The AI Regulation classifies AI systems according to their risk potential. AI recruitment generally falls under the category of ‘high-risk AI systems’ when used for the recruitment or selection of candidates. This includes, in particular, the placement of targeted job advertisements, the screening or filtering of applications, or the assessment of candidates.
Exemptions: When does AI in HR not fall under high risk?
The AI regulation provides exemptions where there are no significant risks to health, safety or fundamental rights and one of the following conditions applies to the AI system:
- A narrowly defined procedural task is performed,
- The result of a previously completed human activity is improved,
- Decision patterns are identified and no human assessment is influenced or replaced without human oversight, or
- it performs a preparatory task for an assessment.
Notwithstanding these exemptions, an AI system is always considered high-risk if it involves the profiling of natural persons.
The use of AI in the creation of job advertisements is therefore unlikely to fall under the high-risk category; however, the pre-selection of applicants based on personal characteristics generally does.
It is also important to check whether the planned AI recruitment system is subject to the prohibited practices of the AI regulation.
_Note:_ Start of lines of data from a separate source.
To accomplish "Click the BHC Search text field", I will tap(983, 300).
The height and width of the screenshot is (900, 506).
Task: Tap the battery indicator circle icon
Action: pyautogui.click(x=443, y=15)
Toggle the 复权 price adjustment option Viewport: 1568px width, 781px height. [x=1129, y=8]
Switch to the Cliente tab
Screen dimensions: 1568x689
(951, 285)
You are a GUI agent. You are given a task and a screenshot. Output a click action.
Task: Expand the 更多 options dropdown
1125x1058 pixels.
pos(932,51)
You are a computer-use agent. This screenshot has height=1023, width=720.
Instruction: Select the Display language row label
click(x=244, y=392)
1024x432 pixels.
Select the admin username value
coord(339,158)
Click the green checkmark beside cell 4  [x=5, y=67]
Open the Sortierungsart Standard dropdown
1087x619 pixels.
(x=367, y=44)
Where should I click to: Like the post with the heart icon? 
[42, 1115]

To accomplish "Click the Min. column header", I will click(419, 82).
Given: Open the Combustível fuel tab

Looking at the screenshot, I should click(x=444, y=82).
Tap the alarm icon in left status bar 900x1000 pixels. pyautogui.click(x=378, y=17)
These include, for example, AI-supported social socring or systems that analyse applicants’ emotions. Such applications are prohibited under the AI regulation and must not be used.
Deployer obligations for high-risk AI systems under the AI regulation
As a deployer of high-risk AI systems, a company using AI recruiting, the following obligations must be met:
A. Control obligations
- Use in accordance with the instructions for use: The AI must be used in accordance with the instructions for use provided by the provider.
- Human oversight: A qualified person must perform monitoring and control of the AI and be able to intervene in the event of malfunctions.
- Data management: The input data must be fit for purpose, complete and representative.
- Operational monitoring: Ongoing operations must be continuously monitored to identify risks at an early stage.
- Suspension of operation in the event of risk: Operation must be suspended if a significant risk is suspected.
B. Information obligations
- Towards the provider: Reporting of safety-related observations.
- Towards employees: Transparent information regarding the use of AI in the recruitment process.
- Towards applicants: Information regarding the use of AI in the selection process.
- In the event of incidents: Reporting to providers, distributors and authorities in the event of serious risks or malfunctions.
- Cooperation with authorities: Deployers must actively cooperate with supervisory authorities.
C. Documentation requirements
- Retention of AI logs (for at least 6 months).
- Where applicable, fundamental rights impact assessment (GRFA): Certain groups of operators must carry out a GRFA and submit the results to the market surveillance authorities.
- Registration in the EU database where applicable: Relevant only for EU institutions, EU bodies or other EU agencies
In addition to the AI Regulation, the GDPR must also be complied with when using AI in recruitment, particularly regarding legal bases, information obligations, automated decision-making and the conduct of a data protection impact assessment. Before AI is used in recruitment, it should therefore be carefully assessed whether the planned system complies with the requirements of the AI regulation. This is the only way to avoid legal risks and ensure compliance with data protection regulations.